In the manufacturing process for the automotive sector, quality matters. Traditional ways of defect detection processes are dominated by manual inspection, which can be time-consuming and may have human-induced errors. This is why this project proposes a system of automated defect detection to enhance quality control processes at an organization through image processing and machine learning.
This system will be based on advanced algorithms that analyze images of vehicle parts and detect defects with a high degree of accuracy, thereby improving production efficiency and product quality.

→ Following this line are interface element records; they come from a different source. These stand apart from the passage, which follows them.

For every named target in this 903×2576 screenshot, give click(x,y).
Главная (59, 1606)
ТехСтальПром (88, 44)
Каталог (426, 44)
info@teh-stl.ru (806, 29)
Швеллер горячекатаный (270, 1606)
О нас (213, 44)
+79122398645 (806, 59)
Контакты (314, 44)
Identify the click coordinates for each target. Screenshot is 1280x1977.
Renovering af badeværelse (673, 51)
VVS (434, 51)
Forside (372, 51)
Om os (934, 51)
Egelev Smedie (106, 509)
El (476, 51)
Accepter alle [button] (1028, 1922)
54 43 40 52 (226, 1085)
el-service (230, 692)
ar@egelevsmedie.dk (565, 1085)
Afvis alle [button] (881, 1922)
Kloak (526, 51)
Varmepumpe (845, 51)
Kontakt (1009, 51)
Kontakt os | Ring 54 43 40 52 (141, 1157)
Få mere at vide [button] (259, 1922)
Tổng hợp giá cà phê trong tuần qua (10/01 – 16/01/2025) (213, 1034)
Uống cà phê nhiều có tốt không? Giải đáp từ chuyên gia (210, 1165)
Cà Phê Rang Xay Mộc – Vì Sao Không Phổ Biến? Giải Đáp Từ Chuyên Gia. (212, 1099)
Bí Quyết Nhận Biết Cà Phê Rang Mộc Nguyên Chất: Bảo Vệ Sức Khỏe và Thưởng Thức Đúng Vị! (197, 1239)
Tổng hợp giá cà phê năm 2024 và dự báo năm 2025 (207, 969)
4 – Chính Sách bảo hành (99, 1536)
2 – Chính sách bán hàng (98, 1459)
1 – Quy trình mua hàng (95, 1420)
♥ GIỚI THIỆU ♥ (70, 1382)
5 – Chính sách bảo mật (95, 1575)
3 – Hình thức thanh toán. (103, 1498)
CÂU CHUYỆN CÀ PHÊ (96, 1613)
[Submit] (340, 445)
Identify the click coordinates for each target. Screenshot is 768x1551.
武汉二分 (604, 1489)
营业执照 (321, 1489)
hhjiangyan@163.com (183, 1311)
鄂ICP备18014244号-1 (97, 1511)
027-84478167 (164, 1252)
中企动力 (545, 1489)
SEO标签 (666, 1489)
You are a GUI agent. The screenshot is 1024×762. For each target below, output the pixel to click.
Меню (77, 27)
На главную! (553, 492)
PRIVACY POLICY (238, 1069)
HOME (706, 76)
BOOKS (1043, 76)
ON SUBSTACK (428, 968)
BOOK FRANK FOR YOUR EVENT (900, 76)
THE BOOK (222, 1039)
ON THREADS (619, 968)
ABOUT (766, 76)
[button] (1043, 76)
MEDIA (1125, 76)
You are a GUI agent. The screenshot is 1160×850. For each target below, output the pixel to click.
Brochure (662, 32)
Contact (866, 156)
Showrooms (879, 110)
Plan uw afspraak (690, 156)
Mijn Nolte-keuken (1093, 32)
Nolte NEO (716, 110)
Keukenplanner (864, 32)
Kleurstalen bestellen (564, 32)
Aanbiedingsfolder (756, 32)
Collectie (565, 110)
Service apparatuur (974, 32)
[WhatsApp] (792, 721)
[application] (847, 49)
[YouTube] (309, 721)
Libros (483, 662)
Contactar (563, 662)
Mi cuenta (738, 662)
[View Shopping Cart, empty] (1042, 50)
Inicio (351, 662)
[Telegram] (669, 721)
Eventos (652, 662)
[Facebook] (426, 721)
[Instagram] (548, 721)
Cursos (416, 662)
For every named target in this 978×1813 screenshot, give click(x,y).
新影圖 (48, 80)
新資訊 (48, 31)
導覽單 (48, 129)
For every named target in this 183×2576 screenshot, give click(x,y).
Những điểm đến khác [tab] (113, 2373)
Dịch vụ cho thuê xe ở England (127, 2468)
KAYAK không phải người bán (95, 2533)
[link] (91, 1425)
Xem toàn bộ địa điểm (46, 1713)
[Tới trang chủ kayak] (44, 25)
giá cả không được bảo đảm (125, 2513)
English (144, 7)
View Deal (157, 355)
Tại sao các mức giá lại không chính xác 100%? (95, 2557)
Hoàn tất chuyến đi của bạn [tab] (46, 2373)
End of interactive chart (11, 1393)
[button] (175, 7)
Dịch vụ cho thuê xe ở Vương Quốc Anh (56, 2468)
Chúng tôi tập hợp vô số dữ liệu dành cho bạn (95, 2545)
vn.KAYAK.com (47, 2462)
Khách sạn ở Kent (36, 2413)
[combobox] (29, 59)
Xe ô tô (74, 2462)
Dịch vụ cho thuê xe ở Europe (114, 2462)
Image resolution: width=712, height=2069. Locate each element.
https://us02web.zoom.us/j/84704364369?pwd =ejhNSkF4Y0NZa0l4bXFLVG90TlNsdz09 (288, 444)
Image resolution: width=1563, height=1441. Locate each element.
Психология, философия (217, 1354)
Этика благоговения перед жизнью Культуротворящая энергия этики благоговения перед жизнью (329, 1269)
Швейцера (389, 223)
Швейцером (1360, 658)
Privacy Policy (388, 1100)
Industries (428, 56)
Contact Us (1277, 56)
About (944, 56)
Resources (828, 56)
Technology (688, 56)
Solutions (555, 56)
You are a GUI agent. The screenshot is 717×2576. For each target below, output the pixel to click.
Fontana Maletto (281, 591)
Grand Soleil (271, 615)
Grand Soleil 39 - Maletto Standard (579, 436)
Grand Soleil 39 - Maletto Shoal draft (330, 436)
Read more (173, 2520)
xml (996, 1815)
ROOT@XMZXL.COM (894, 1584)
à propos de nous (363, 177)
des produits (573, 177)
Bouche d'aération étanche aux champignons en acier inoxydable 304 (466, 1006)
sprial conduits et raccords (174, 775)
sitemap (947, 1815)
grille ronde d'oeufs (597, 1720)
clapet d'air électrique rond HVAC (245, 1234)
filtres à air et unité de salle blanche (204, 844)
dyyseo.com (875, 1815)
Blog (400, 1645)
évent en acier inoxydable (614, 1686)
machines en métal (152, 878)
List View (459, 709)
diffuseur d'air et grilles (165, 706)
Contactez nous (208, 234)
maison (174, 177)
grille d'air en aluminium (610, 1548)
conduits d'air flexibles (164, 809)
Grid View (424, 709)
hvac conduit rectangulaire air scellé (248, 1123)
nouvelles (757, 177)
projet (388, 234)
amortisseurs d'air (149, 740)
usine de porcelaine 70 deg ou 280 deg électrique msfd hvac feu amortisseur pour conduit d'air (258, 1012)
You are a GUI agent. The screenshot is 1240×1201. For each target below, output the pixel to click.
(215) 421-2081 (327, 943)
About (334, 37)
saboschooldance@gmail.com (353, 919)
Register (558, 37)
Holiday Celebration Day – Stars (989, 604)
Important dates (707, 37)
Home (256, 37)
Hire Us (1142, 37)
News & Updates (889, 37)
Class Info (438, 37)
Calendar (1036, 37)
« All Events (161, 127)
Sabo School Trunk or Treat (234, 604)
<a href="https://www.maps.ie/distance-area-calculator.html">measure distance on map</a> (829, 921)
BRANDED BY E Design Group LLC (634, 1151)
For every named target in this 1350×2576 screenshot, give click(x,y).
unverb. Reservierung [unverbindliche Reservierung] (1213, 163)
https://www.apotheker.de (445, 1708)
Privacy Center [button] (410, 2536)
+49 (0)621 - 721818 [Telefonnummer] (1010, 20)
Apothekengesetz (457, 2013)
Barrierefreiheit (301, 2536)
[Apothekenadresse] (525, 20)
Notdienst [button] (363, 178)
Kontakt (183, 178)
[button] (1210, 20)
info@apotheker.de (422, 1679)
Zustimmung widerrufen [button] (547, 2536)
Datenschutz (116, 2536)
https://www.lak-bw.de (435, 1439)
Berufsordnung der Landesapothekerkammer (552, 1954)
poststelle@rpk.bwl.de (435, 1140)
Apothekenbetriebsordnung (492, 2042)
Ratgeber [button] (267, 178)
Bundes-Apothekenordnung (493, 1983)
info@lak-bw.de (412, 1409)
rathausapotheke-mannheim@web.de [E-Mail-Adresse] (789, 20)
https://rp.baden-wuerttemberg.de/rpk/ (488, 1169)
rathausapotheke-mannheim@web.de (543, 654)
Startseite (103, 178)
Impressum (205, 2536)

Week 1-2: Initial Planning and Requirement Analysis
Define the objectives of the project, scope, and high-level requirements
Gather necessary data and resources.
Week 3-4: Data Collection and Preprocessing Phase
A collection of image data regarding vehicle parts, its preprocessing, feature extraction, and data augmentation.
Week 5-6: Model Development Phase
Development of machine learning models related to defect detection and their training process. Model accuracy and performance validation with test data.
Week 7-8: System Implementation Phase
Implementation of the defect detection system.
Integrate the model into the user-friendly interface
Test and develop the system based on performance metrics and user feedback.
Week 9-10: System Integration and Testing Phase
Conduct rigorous testing to ensure appropriate defect detection.
Measure the system's performance and user’s interactions with the same.
Develop improvement continuously through analytics and user feedback.
Week 11-12: Final Evaluation and Reporting Phase
The final evaluations are done, followed by the validation of the defect detection system.
Compilation of the final project report with documentation.
Individual report presentations by students.